Bach Project
Justin is currently recording the complete suites for solo cello by J.S.Bach at Temple Church in London for release in 2020.
The record label, headed by the charismatic Mike and Francoise Valentine, Chasing the Dragon Audiophile Recordings.
http://chasingthedragon.co.uk/
The Valentines produce very high quality recordings using only the most advanced equipment, combining 50 year old valve microphones with a high resolution analogue and digital recording. Mike Valentine says “this will take you and your Hi-Fi system on an interesting journey!”
All the performances are one-take, live with no editing, in the extraordinary acoustic of Temple Church. Several formats will be made available; vinyl, reel to reel tape, and digital CD.
About the Cello Suites
The Bach Cello Suites are some of the most recognizable and well-loved pieces of music in both classical and popular circles. Little is known about the history of the suites. An in-depth analysis of the Bach Cello Suites often comes up with more questions than answers.
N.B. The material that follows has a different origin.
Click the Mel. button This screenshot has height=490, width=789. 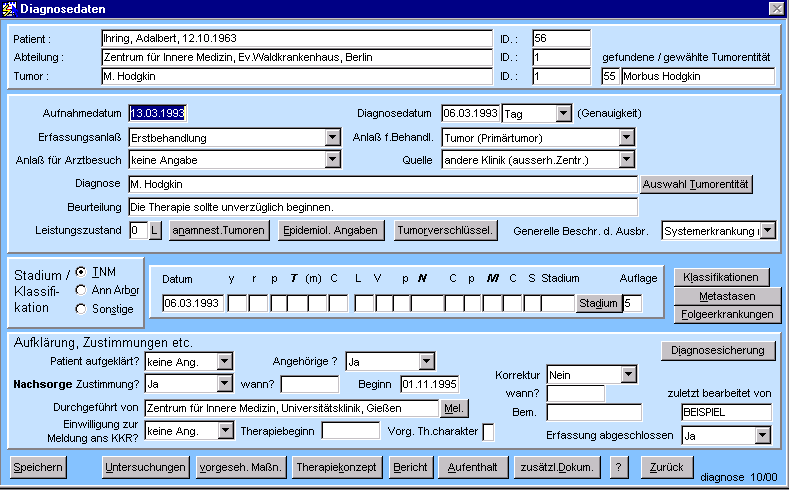pyautogui.click(x=455, y=408)
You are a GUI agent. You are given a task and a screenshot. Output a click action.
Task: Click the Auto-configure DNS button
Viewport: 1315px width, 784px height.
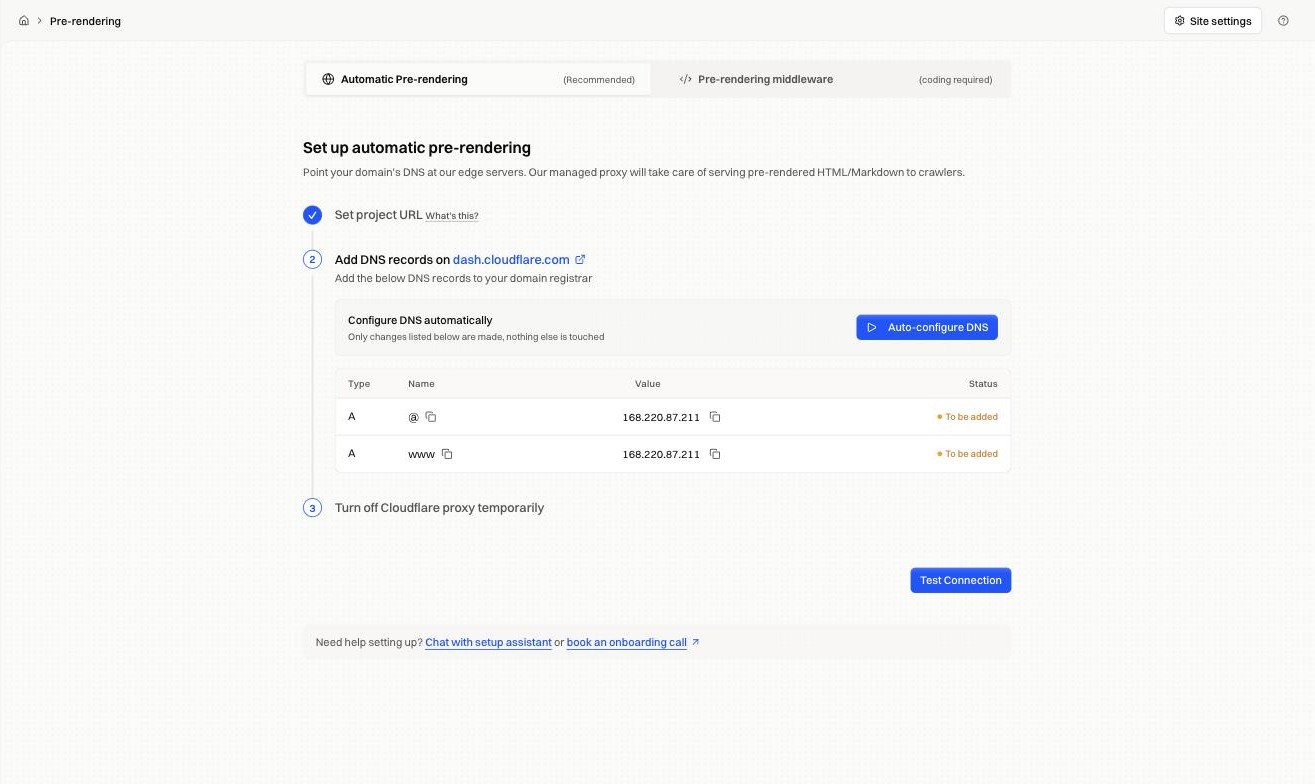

Confirmed knowledge of the suites, or their composer, is rare, and experts in the field must often make peace with assumptions and educated guesses. So, how does one go about unpacking the suites’ mystery? To begin, we must start by examining the first step of the suites’ inception, with the life and history of the composer who first put them to page.
The brief glimpses into Johann Sebastian Bach’s personal and professional life paint contrasting pictures of the composer. While Bach was reverential to royals, often to an excessive degree, it was only when it suited him. He was known to combat their orders aggressively when it conflicted with his professional pursuits, which in one case, led him to being jailed by his employer, the Duke of Weimar, after aggressively pushing his request for dismissal from his position as the Duke’s organist in 1717. While married to his second wife, Anna Magdalena, Bach was something of a romantic, gifting her with songbirds and yellow carnations. In addition to this, he was a devoted family man, incredibly proud of providing education for his sons and for the musical careers that many of them would pursue.
It seems only right that such an elusive and at times, contradictory, character would produce some of the most lauded pieces of music known today – the Bach Cello Suites. Their story is much like their creator’s, plagued with a history of being mistaken for dull before a sudden and celebrated rediscovery.
To begin the story of the suites, one must begin in Cöthen, Germany, with an older, more confident Bach as Capellmeister for Prince Leopold of Anhalt-Cöthen. Leopold’s court was nestled in the countryside, but boasted a rather cosmopolitan collection of virtuoso musicians and a very capable Capellmeister in Bach.
Following the Brandenburg Concertos is the period of time around 1720 that scholars believe Bach composed the cello suites, while he still worked as Capellmeister in Cöthen. The year, though a confident and educated guess, has never been confirmed, as the original manuscript of the cello suites has never been located. Bach later relocated to Leipzig, Germany, to work as cantor and to provide an education for his sons in the nearby university. Though he hoped his relocation would advance his career and bring him recognition, he was disappointed and began looking for new work soon after. Ultimately, this proved unsuccessful and Bach remained in Leipzig for the remainder of his life.
One of the great beauties of the cello suites has also been one of their greatest vexations for scholars and musicians alike: their lack of musical markings or notes. The earliest manuscripts, copies penned by Bach’s second wife, Anna Magdalena, bear no indication of how Bach thought the pieces should be played, and thus are completely up to the interpretation of the performer. It is for this reason that the cello suites are so versatile. Yet, this aspect of the suites gives them their transcendental quality. The necessity of the performer’s interpretation makes them some of the most personal pieces to performers and listeners alike. Pablo Casals, for one, would hold the suites dear for his entire life – making a routine of playing a suite each day of the week (the sixth he would play on both Saturday and Sunday). The suites were the background music for some of the worst moments of social and political strife for Casals. While Francisco Franco’s forces attacked his homeland of Catalonia in the Spanish Civil War, Casals was in the midst of recording the cello suites for the first time. Following this period, Casals boycotted performing in any country that recognized Franco’s regime, with one exception for President John F. Kennedy. Even then, he refused to play the cello suites. In addition to Casals, Mstislav Rostropovich, a Russian cellist and human rights activist, played the suites at the fall of the Berlin Wall in 1989, as a way to welcome East Berliners who were crossing the wall. At the tenth anniversary of the September 11th terrorist attacks, Yo-Yo Ma performed the Sarabande from the first cello suite to honor the victims.
If anything, the mystery of Bach and his cello suites only amplifies their intrigue. While many have obsessed over the missing manuscript of the suites and the life of the mysterious man who wrote it, often there is only one choice that remains – to accept the little that is known of both, and to listen to the story grounded in the notes, approaching its three-hundredth birthday and just as fresh as the day it was first penned.